The Haunting – November 2012

8/10

Adapted from the ghost stories of Charles Dickens by Hugh James

Directed by Hugh Wooldridge

Venue: Yvonne Arnaud Theatre

Date: Tuesday 20th November 2012

Another splendid adaptation of Dickens tonight, this time by Hugh James. He’s taken Dickens’ various ghost stories, plus some atmospheric bits from the novels, and blended them into a really creepy evening’s entertainment, complete with special effects. For an audience used to compelling 3D CGI in films nowadays, it may seem a bit tame, but I found it tremendously scary – Steve’s hand is expected to make a full recovery. The performances were very good, and although some of the lighting effects seemed a bit strange, the story was so well told that I was gripped from the start.

I won’t give too much away (I hope). The two-person story concerned a young man, David Filde (James Roache) and an older one, Lord Gray (David Robb). Lord Gray had recently succeeded to the title after the death of his father, and he was back in England to wrap up the estate and sell off the remaining assets – the books, the house, etc. – so that he could clear his father’s debts and return to India, where he had established himself as a businessman. David Filde was the nephew of the book dealer who had sold the late Lord Gray many of the books which lined his study walls, and having been trained in the same business, had been sent by his uncle to catalogue and remove the books for sale. After a short while, David began to hear strange sounds, a voice asking him to “help me” and the like, and with only four days left before Lord Gray returned to India, the pressure soon mounted to unravel the mystery in time.

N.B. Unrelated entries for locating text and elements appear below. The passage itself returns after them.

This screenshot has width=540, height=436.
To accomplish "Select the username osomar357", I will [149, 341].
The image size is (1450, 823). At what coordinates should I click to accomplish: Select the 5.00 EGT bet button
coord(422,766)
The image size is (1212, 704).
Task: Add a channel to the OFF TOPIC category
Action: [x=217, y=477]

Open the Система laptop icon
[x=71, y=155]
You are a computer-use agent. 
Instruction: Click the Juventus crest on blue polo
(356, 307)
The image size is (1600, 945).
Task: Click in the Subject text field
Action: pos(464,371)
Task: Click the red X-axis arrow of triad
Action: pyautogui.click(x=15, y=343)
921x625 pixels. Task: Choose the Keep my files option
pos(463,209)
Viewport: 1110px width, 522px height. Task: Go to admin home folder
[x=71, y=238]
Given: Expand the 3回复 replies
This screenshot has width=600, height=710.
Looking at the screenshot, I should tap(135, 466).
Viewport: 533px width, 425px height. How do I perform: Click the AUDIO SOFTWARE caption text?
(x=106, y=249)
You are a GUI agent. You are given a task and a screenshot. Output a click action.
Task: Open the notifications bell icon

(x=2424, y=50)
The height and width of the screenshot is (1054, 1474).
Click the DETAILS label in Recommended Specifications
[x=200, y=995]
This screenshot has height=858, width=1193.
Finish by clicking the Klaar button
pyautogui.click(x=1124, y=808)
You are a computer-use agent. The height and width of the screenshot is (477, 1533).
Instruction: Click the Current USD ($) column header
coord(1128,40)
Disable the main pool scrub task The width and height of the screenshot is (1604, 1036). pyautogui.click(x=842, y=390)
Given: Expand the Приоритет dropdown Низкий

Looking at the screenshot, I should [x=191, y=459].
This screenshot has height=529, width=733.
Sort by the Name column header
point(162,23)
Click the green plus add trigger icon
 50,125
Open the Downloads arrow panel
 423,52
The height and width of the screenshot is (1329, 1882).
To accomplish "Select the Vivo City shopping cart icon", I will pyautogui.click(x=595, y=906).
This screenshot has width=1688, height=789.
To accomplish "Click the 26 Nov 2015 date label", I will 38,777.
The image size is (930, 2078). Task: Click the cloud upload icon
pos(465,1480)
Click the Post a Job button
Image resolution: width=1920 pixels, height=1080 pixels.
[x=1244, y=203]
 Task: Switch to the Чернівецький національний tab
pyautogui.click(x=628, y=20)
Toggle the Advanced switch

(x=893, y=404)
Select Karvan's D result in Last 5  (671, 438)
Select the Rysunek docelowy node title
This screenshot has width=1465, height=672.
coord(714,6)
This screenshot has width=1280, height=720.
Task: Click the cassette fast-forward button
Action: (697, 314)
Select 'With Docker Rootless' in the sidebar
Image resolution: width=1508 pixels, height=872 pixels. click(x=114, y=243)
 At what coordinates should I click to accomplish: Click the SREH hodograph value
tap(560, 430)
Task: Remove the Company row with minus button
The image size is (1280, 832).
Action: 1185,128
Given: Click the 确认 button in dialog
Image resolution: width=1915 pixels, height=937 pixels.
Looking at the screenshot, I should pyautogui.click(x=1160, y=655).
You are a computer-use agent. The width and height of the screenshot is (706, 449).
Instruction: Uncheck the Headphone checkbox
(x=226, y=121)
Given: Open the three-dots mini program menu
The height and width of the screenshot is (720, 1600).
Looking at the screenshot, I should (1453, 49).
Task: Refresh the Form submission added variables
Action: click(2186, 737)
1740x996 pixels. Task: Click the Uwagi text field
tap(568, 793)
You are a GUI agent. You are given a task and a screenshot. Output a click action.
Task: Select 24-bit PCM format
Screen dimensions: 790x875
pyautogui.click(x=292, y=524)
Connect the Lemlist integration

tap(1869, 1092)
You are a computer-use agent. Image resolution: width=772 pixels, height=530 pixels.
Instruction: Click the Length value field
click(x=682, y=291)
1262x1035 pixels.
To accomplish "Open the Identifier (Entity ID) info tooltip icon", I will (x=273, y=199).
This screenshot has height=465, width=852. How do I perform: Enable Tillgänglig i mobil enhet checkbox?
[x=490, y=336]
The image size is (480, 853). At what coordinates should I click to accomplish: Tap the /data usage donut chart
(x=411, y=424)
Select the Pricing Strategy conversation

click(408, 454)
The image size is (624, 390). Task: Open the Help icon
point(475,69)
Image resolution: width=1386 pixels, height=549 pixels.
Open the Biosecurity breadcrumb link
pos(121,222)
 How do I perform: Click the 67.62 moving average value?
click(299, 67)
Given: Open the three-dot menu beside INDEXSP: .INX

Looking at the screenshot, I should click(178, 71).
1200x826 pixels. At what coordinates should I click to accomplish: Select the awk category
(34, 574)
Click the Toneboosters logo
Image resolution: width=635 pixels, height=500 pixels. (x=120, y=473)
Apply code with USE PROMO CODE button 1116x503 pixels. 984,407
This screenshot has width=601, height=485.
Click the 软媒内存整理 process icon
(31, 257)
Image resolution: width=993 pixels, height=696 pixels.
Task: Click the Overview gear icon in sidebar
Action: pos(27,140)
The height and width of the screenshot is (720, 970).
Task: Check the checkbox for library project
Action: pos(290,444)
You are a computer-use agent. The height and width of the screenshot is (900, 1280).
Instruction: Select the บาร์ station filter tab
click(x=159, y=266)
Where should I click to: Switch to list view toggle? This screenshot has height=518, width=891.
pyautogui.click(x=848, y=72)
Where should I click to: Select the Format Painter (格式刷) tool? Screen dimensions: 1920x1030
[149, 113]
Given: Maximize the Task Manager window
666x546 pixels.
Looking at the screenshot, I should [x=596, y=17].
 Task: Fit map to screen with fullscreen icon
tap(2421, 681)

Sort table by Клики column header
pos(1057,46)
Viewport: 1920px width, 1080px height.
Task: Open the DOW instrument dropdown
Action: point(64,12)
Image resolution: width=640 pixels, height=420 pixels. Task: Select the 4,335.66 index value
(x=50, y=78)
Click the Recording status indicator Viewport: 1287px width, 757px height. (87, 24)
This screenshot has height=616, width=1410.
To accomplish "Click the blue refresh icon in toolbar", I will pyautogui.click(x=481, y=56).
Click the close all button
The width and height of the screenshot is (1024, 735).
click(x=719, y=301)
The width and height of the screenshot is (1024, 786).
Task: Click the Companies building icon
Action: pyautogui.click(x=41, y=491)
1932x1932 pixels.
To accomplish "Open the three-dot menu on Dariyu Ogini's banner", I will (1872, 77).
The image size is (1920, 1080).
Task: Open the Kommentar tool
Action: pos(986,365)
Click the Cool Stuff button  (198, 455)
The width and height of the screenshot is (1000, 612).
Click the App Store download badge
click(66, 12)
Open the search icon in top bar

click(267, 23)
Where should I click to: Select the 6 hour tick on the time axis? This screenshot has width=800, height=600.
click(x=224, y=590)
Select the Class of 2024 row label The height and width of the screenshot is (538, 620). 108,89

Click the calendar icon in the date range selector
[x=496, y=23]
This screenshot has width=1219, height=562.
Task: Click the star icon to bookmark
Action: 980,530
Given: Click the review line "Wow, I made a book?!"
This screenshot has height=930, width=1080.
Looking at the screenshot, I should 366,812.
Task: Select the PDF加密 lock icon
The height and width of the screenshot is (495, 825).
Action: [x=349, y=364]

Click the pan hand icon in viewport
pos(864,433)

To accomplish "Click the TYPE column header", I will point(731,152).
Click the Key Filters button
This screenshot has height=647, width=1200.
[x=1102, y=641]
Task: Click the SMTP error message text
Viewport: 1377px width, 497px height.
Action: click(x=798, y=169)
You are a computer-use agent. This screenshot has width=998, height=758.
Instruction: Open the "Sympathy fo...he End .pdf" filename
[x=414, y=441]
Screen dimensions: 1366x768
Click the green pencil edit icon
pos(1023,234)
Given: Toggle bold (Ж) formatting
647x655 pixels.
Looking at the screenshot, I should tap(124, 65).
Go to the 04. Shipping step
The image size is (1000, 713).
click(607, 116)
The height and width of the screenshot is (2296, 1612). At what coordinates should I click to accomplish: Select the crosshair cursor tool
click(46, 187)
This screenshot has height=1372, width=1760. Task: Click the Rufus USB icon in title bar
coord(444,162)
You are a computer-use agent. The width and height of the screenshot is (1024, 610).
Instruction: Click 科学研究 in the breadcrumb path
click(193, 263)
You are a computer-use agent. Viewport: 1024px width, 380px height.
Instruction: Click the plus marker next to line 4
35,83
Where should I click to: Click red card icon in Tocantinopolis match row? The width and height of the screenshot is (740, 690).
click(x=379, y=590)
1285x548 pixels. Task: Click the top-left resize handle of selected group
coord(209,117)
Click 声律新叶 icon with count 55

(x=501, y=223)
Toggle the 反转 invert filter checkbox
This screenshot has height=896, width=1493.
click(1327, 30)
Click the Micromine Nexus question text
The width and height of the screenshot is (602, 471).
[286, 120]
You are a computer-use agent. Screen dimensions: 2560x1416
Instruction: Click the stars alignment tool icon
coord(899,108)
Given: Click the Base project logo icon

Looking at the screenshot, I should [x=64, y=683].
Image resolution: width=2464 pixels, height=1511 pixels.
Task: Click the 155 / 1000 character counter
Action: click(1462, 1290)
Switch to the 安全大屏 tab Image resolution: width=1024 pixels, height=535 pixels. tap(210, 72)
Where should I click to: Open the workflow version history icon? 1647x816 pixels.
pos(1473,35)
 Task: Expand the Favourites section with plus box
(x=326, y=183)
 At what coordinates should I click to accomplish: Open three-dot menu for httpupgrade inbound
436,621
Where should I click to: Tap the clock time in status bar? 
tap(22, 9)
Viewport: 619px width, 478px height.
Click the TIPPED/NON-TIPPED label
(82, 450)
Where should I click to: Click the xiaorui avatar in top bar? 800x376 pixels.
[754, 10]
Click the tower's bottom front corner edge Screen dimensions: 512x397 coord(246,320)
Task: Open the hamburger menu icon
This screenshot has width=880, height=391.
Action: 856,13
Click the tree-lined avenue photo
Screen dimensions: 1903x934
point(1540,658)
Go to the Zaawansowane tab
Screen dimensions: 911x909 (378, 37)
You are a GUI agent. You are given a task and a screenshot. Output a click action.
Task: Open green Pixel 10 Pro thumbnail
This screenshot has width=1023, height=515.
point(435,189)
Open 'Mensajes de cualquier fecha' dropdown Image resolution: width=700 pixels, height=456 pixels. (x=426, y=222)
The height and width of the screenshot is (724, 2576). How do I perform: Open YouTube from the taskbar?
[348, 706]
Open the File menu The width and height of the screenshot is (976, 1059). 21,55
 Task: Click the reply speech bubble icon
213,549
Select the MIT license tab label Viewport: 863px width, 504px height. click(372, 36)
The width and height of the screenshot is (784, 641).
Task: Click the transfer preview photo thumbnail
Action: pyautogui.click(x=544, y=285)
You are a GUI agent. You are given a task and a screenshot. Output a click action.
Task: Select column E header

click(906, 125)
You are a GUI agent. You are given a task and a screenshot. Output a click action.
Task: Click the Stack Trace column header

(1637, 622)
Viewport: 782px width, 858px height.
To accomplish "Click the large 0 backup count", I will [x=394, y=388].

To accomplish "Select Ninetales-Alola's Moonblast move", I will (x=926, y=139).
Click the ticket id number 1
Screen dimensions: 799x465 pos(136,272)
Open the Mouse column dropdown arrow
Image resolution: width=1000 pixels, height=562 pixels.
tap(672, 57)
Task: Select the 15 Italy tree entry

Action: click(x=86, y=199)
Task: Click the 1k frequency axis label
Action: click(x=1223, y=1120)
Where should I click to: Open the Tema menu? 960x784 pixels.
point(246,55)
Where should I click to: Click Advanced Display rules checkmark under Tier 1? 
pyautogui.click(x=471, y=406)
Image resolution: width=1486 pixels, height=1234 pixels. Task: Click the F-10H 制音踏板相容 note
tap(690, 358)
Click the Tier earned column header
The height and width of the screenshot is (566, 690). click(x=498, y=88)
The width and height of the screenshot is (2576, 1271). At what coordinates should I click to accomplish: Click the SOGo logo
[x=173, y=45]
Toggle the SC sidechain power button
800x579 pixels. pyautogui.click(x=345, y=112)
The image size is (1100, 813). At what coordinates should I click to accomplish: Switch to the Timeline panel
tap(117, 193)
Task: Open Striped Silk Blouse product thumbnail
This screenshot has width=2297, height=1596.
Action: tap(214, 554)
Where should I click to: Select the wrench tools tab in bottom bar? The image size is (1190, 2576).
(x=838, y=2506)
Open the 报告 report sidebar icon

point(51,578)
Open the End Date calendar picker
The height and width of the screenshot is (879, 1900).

The set was detailed and elaborate. It represented the study where the older Lord Gray had spent much of his time, with a bedroom off it in which he had actually died. There was a surprising amount of humour in this production, and the current Lord Gray’s casual reference to the fact that the bed young David would be sleeping in was the one his father had died in was one of the early laughs. From the right: tall double doors to the hall, bookcases with steps up to them, a small dais in front of the central French windows where stood the desk with an armchair on the audience side, a large globe on a stand in the corner, the double doors to the bedroom, and more book shelves surrounding the fireplace. A portrait of the late Lord Gray hung over the fireplace, and there was a very strong resemblance to his son. Another armchair stood beside the fire, and there was the skeleton of a tree outside the windows, which were smeared with age. The room had fallen into such neglect that it had lost part of the roof – a chandelier lay front right on the floor, draped with cobwebs and dust. At the top of the walls were some broken planks, and a thick film of dust with cobweb trim was visible on most of the books. As the play progressed, and David sorted out more of the books, gaps appeared on the shelves and a couple of packing cases materialised near the doors to the hall.

The effects were not too surprising – books falling off shelves and doors opening and closing on their own and suchlike – but they were well used, and the plot unfolded with masterful skill. We had some ideas at the interval, and weren’t completely off the mark as it turned out, but there was plenty still to learn in the second half and the revelations were well done. The final scene put a whole new slant on the events we’d seen, and we were very happy with our evening’s thrills and chills.